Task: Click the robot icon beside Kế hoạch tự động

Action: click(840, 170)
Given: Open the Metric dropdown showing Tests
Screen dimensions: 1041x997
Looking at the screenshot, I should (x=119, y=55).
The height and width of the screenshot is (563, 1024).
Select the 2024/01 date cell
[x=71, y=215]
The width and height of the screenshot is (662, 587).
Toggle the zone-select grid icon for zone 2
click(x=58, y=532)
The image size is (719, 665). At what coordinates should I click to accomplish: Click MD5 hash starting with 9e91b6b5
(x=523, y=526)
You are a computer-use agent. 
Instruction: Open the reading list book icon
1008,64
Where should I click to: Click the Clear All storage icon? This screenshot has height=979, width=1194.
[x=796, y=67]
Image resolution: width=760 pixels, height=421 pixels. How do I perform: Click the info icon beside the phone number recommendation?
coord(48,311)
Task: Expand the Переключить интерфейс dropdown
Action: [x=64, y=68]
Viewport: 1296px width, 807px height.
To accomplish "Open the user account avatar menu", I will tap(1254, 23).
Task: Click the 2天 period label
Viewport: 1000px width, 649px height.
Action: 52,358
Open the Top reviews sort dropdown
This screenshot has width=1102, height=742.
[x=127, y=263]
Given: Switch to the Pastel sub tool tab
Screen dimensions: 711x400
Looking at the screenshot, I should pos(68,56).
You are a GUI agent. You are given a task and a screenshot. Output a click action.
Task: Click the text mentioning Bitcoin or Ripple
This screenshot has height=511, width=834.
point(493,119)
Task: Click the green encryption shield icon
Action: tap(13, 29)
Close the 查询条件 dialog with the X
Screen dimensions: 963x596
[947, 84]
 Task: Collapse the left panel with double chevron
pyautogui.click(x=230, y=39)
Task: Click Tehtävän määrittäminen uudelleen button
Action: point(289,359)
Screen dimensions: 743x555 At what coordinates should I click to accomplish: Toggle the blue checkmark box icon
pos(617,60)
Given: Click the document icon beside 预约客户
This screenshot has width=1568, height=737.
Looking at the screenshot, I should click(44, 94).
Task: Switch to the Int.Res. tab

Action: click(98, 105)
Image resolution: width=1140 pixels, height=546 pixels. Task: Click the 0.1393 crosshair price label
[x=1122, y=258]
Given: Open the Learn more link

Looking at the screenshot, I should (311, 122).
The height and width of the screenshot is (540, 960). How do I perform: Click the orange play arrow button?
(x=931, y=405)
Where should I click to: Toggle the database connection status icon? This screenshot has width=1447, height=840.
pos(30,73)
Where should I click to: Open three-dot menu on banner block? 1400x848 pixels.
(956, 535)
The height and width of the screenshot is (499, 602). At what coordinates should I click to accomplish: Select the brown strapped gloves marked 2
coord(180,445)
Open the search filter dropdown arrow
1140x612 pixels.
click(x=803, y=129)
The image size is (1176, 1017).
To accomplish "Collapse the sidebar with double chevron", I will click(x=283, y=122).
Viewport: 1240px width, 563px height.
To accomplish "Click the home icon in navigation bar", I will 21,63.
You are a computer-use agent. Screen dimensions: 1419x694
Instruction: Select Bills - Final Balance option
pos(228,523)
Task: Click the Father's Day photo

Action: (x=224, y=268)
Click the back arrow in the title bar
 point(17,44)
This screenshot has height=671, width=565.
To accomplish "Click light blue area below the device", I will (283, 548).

**EXERCISE BRIEF:**
For the entries above, transcribe precisely the lines from the one with "Task: Click the Father's Day photo" through the end, including both.

**TASK ANSWER:**
Task: Click the Father's Day photo

Action: (x=224, y=268)
Click the back arrow in the title bar
 point(17,44)
This screenshot has height=671, width=565.
To accomplish "Click light blue area below the device", I will (283, 548).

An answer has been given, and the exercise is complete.